**Problema:**
Por favor, continúa el fragmento sobre la construcción del monasterio de la calle de Santa Corda, que aparece más abajo, a partir de su última oración.

**Fragmento del documento:**
.....

El apoyo real y la intervención de don Alonso de Idiaquez, secretario del Emperador, superaron las muchas dificultades y trabas para la construcción del Monasterio, pudiendo comenzarse las obras en 1535 sobre los terrenos adquiridos en la calle de Santa Corda, que habían sido tasados por dos canteros y dos carpinteros, terrenos que medían 800 suelos y 74 codos, que a 25 ochavos el codo hacían 473 ducados de oro viejo, suma a la que el Corregidor agregó 20 ducados.


Los planos del nuevo convento los hizo Fray Martín Santiago, dirigiéndolos los maestros Martín de Bulocoa y Martín de Sagarcola, vizcaínos, terminándose en 1551. Los que conocieron el monasterio elogian su suntuosidad, las dos capillas que había en el templo en las que trabajó el maestro Juan de Santiesteban, de Régil, así como "la soberbia escalera de piedra que ha dado tanto en qué entender a los inteligentes por lo difícil de la obra y estar sostenida contra la pared misma sin otro apoyo ni columna, siendo así que el volado tiene de ancho once pies", según el juicio del historiador Camino. Dignos de mención fueron los enrejados de las ventanas que parece ser eran posteriores a la construcción del edificio, pues fue el Rey Felipe IV cuando estuvo en San Sebastián en mayo de 1660 y visitó el monasterio quien las mandó colocar. Según el reverendo don Joaquín Ordoñez, que escribía en 1761, el convento “es de buena fábrica, especial la iglesia, claustros, escalera, con muchas habitaciones y oficinas, huerta que sube por el monte y lo más prodigioso es una galería sobre los dos dormitorios hacia el Oriente que tiene de largo más de ciento cincuenta pasos y veinte de ancho. Está tan sobre el mar que sobre él cae el agua que alguna vez se echare en el convento. Hay como treinta religiosos y en él se entierran más gentes que en las dos parroquias".

.....

Parte de un archivo de datos
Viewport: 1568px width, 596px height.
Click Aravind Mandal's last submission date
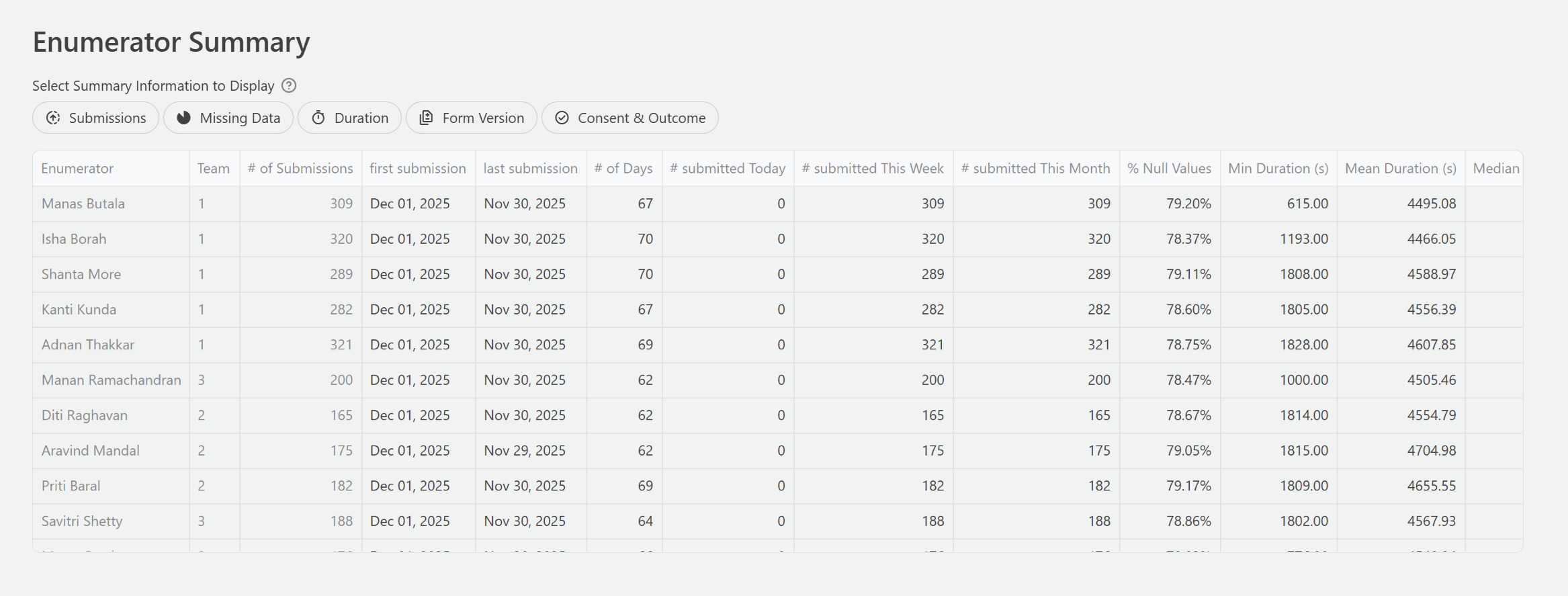[525, 451]
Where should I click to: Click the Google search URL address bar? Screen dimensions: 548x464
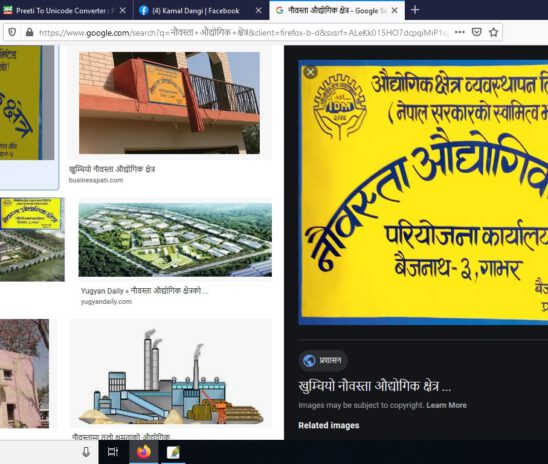[x=243, y=33]
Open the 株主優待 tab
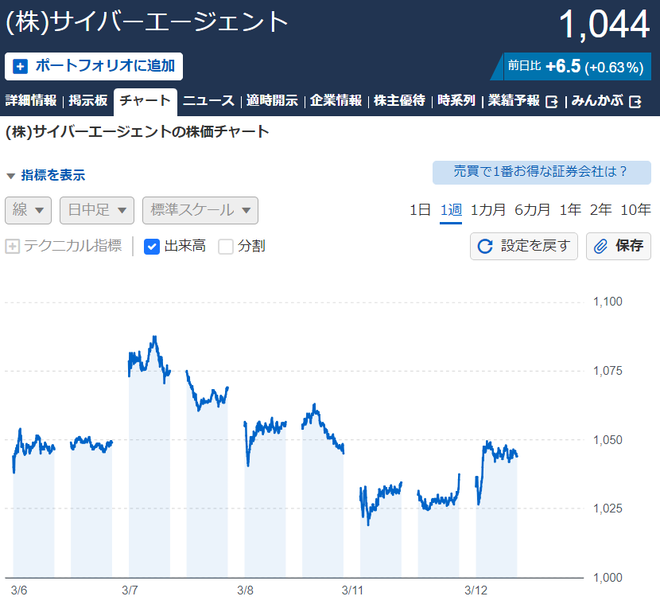 (399, 101)
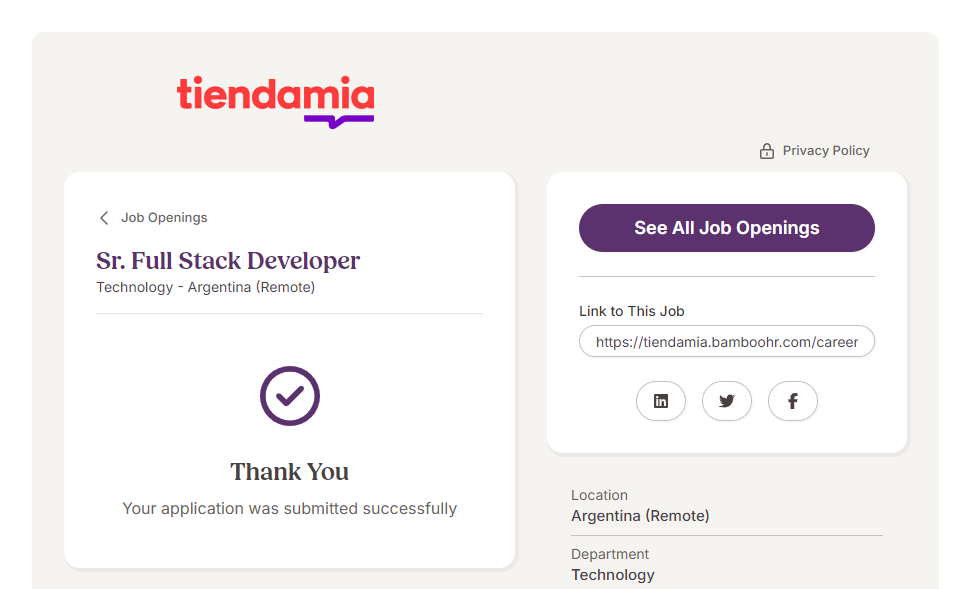Click the Location label
971x589 pixels.
click(x=599, y=495)
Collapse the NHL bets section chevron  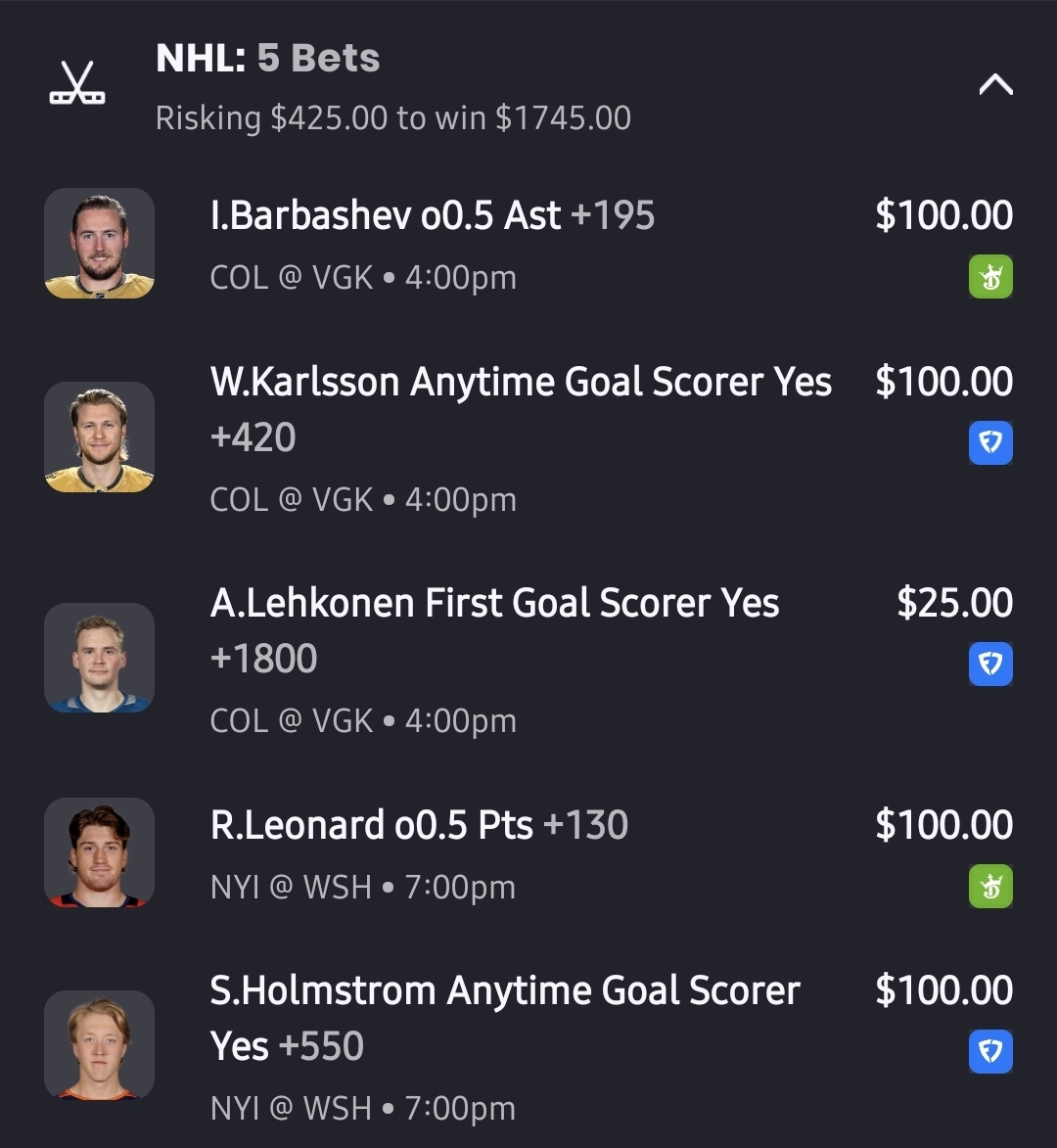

.....

**Resultado a continuación:**
El gran protector de la orden fue don Alonso de Idiaquez y su esposa doña Gracia de Olazabal, él nacido en San Sebastián en el palacio que la familia poseía en la acera izquierda de la calle Mayor dando frente a ésta y a la muralla que iba por donde hoy está la calle Campanario. El palacio fue soporte de la gran manzana que entonces existía entre la plaza que rodeaba a Santa María y la calle del Puyuelo. En este palacio se hospedó Carlos V cuando iba a Flandes con motivo de la insurrección de Gante, su pueblo natal. También parece que se alojó durante cinco días Francisco I de Francia, el rey Cristianísimo, tras ser puesto en libertad después de su cautiverio en Madrid, y Felipe IV y su hija la infanta María Teresa al ir ésta a casarse con Luis XIV de Francia. Era la casa más importante que había en la ciudad.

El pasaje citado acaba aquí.